David lay on the cold tile still, reaching blindly for a foil packaged snack. He scrunched his nose at the dried and hard turkey nuggets but pressed on anyway. Being picky with your food selection while on a mission wasn’t afforded luxury. He chewed and chewed the dry, packed meat. It stuck in his throat like pasty crackers, and he washed it down with a pull from his Camelbak. The granules of sand from the drinking port washed between his teeth as he sipped. He coughed, making the dust on the floor rise around him, before settling as a brown film again. His mind droned at the thought of another long day.
The floor shook from the impact. The walls rattled, and windows shattered, crashing glass into the rooms. A mortar had struck just a short distance from the building and jarred everyone inside. The sleeping gunner jolted awake, red-eyed and disoriented. Shouts filled the building.
“Are you okay?!”
“Where the fuck was that?!”
“Somebody call it out!”
The voices echoed in the tense air and reverberated in every corner of every room. The plume of smoke from the impact site had nearly dissipated when they reached the window. Radio traffic surged; everyone was on edge. David lay there quietly, not leaving his position. He scanned and searched, thinking a silent prayer, “Keep us safe, just this one time.”
To be shot at didn’t anger him, it was offensive. “How dare you? Do you know what will happen?” It was routine by now to be on the business end of a large explosion, but still unsettling. The sound of an RPG flying through space was unnerving. Still, it was normal. However, to feel targeted, like a sitting duck in the sites of a mortar team, was terrifying. The thought of it shook him to the core, just as the recent impact had. There was nowhere to run, nowhere to hide. His helmet and body armor gave a slight sense of protection, better than nothing, but small.
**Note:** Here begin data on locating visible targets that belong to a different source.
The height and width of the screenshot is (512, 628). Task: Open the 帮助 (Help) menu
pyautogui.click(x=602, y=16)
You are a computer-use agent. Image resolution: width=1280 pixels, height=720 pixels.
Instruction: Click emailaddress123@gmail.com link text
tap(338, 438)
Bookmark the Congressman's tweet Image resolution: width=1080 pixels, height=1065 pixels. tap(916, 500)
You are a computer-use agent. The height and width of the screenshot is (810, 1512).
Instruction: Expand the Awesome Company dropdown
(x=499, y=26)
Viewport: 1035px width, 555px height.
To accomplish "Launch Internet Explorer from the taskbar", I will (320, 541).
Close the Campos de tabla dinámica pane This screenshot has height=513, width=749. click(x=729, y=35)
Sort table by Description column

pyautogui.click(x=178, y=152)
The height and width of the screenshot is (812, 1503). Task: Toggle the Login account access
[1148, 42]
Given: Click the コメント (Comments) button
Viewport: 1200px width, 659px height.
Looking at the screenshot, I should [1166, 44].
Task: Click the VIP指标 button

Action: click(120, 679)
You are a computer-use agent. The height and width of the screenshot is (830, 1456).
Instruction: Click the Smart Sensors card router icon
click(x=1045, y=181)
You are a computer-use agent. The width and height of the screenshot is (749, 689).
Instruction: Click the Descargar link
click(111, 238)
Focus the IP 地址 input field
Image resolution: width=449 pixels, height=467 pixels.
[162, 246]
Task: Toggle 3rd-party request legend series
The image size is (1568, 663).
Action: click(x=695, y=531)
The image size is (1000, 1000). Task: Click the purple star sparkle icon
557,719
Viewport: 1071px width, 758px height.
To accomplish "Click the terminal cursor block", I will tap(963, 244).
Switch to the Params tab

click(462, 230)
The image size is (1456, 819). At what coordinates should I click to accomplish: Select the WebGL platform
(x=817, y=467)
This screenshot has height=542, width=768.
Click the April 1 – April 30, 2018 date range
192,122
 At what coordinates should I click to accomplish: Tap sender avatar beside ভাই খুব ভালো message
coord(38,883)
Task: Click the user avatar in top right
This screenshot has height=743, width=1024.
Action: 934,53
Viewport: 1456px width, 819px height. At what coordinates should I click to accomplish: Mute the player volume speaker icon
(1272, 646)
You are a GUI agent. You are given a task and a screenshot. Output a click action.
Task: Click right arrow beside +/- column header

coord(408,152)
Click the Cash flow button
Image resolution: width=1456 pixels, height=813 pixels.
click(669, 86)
The whole team was taking turns on the radio, pinpointing the origin of the blast.
“It was from there!”
“No, there!”
Nobody truly knew, but the suspicions were ever-present.
The glass left standing after the first mortar round was shattered after the second round impacted–much closer than before. Charred dirt collided with the opposite side of the school, some sticking to the off-white, stucco-styled walls. David’s head rang with fog, and his vision blurred for a moment after the explosion. He instinctively shook his face from side to side, his helmet shifting uncomfortably as he attempted to shake off the concussive force. More shouting and searching echoed down the corridor. Heavy, hurried footsteps became an undertone to the shouts. He felt smaller and smaller where he lay. He felt like a tiny blip on a large map, waiting to be spotted. He focused on his sights, and they cleared after a moment. David blinked away the fog and watched the village through 6x magnification.
The men who were eating abandoned their food, smearing it under their boots as they stomped from room to room. Everyone was bug-eyed. Everyone was at a stage of alert that could only be replicated by a potent amphetamine. The air felt flat and thick and electric. Fifty wild eyes scanned windows, trees, roofs, and courtyards. David felt naked, laying there exposed to the world, but no way to hide or no better place to run.
When the third round landed, smoke filled the long, tiled hallway. Bits of concrete shattered in fragments from the ceiling above, clattering against anything in their path. Bags were covered in dust as the cloud rolled through the rooms persistently. The world became silent and appeared to be in slow motion. David’s partner hunched beside him, covering his ears. David felt the blast in the roots of his teeth, and it ached on the surface of his bones. He thought the building would collapse altogether. The concussion shook every inch of his body. He was still shaking. Not a noticeable amount, but he could feel it in his hands, see it in the sight of his weapon.
David thought of his parents, his younger sister. He knew they were on vacation and she was away at college. His mind drifted to the last date he went on: the date when he didn’t kiss the girl across from him at the end of the night. Why hadn’t he kissed her? He wished he had now, more than anything else. He thought of the day before and the day ahead. He thought of being scared as he looked through his now smudged and dirty glasses. His head felt like it was caving in. He imagined his head splayed open in time, watching from above. He could see the insides of himself spilled onto the cold, tile floor. But they were not. His skull pounded, and everything resumed to a normal speed. Someone turned the volume knob upward, and the shouting from every room grew louder and louder.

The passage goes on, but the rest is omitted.